---- MATERIAL FOR THIS TASK

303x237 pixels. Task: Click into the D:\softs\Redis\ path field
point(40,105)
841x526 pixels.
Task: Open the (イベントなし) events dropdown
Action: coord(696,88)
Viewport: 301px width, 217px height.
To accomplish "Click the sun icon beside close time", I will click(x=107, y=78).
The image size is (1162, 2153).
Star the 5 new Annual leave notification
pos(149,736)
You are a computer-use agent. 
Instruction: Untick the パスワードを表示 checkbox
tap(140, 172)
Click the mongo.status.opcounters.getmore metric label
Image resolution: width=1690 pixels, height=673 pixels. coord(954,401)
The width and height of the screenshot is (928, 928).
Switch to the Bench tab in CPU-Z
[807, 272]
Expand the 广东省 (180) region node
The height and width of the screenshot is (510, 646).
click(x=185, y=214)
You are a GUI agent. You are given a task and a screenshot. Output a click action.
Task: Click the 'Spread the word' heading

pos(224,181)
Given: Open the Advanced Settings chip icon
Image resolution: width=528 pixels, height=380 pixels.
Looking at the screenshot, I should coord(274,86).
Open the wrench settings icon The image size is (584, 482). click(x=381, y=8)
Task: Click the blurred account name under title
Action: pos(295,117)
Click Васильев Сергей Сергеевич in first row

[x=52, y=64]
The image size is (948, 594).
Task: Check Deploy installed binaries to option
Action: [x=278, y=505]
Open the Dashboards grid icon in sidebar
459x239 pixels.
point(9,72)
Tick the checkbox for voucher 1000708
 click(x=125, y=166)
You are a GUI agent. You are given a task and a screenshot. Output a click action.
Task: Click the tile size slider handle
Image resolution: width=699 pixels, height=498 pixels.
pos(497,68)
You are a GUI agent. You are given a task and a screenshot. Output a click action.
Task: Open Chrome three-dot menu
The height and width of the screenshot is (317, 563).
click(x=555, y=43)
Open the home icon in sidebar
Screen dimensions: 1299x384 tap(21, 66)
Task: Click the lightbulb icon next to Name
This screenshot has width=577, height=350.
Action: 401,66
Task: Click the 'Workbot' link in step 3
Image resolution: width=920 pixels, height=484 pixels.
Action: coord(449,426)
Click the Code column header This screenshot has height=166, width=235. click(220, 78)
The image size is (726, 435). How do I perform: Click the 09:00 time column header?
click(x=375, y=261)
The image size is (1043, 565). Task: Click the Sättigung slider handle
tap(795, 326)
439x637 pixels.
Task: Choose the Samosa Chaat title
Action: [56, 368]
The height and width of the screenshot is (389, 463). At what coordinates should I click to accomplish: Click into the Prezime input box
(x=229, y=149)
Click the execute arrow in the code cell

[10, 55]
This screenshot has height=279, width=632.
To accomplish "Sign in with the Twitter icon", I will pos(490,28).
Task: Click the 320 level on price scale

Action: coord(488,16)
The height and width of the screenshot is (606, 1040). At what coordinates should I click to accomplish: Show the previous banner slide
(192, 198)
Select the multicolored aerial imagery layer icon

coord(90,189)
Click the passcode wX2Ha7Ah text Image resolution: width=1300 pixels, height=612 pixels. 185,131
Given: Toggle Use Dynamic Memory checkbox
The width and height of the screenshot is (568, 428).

--------

**EXERCISE DETAILS:** Exactly as written above, reproduce all of the entries.

**COMPLETED TASK:**
303x237 pixels. Task: Click into the D:\softs\Redis\ path field
point(40,105)
841x526 pixels.
Task: Open the (イベントなし) events dropdown
Action: coord(696,88)
Viewport: 301px width, 217px height.
To accomplish "Click the sun icon beside close time", I will click(x=107, y=78).
The image size is (1162, 2153).
Star the 5 new Annual leave notification
pos(149,736)
You are a computer-use agent. 
Instruction: Untick the パスワードを表示 checkbox
tap(140, 172)
Click the mongo.status.opcounters.getmore metric label
Image resolution: width=1690 pixels, height=673 pixels. coord(954,401)
The width and height of the screenshot is (928, 928).
Switch to the Bench tab in CPU-Z
[807, 272]
Expand the 广东省 (180) region node
The height and width of the screenshot is (510, 646).
click(x=185, y=214)
You are a GUI agent. You are given a task and a screenshot. Output a click action.
Task: Click the 'Spread the word' heading

pos(224,181)
Given: Open the Advanced Settings chip icon
Image resolution: width=528 pixels, height=380 pixels.
Looking at the screenshot, I should coord(274,86).
Open the wrench settings icon The image size is (584, 482). click(x=381, y=8)
Task: Click the blurred account name under title
Action: pos(295,117)
Click Васильев Сергей Сергеевич in first row

[x=52, y=64]
The image size is (948, 594).
Task: Check Deploy installed binaries to option
Action: [x=278, y=505]
Open the Dashboards grid icon in sidebar
459x239 pixels.
point(9,72)
Tick the checkbox for voucher 1000708
 click(x=125, y=166)
You are a GUI agent. You are given a task and a screenshot. Output a click action.
Task: Click the tile size slider handle
Image resolution: width=699 pixels, height=498 pixels.
pos(497,68)
You are a GUI agent. You are given a task and a screenshot. Output a click action.
Task: Open Chrome three-dot menu
The height and width of the screenshot is (317, 563).
click(x=555, y=43)
Open the home icon in sidebar
Screen dimensions: 1299x384 tap(21, 66)
Task: Click the lightbulb icon next to Name
This screenshot has width=577, height=350.
Action: 401,66
Task: Click the 'Workbot' link in step 3
Image resolution: width=920 pixels, height=484 pixels.
Action: coord(449,426)
Click the Code column header This screenshot has height=166, width=235. click(220, 78)
The image size is (726, 435). How do I perform: Click the 09:00 time column header?
click(x=375, y=261)
The image size is (1043, 565). Task: Click the Sättigung slider handle
tap(795, 326)
439x637 pixels.
Task: Choose the Samosa Chaat title
Action: [56, 368]
The height and width of the screenshot is (389, 463). At what coordinates should I click to accomplish: Click into the Prezime input box
(x=229, y=149)
Click the execute arrow in the code cell

[10, 55]
This screenshot has height=279, width=632.
To accomplish "Sign in with the Twitter icon", I will pos(490,28).
Task: Click the 320 level on price scale

Action: coord(488,16)
The height and width of the screenshot is (606, 1040). At what coordinates should I click to accomplish: Show the previous banner slide
(192, 198)
Select the multicolored aerial imagery layer icon

coord(90,189)
Click the passcode wX2Ha7Ah text Image resolution: width=1300 pixels, height=612 pixels. 185,131
Given: Toggle Use Dynamic Memory checkbox
The width and height of the screenshot is (568, 428).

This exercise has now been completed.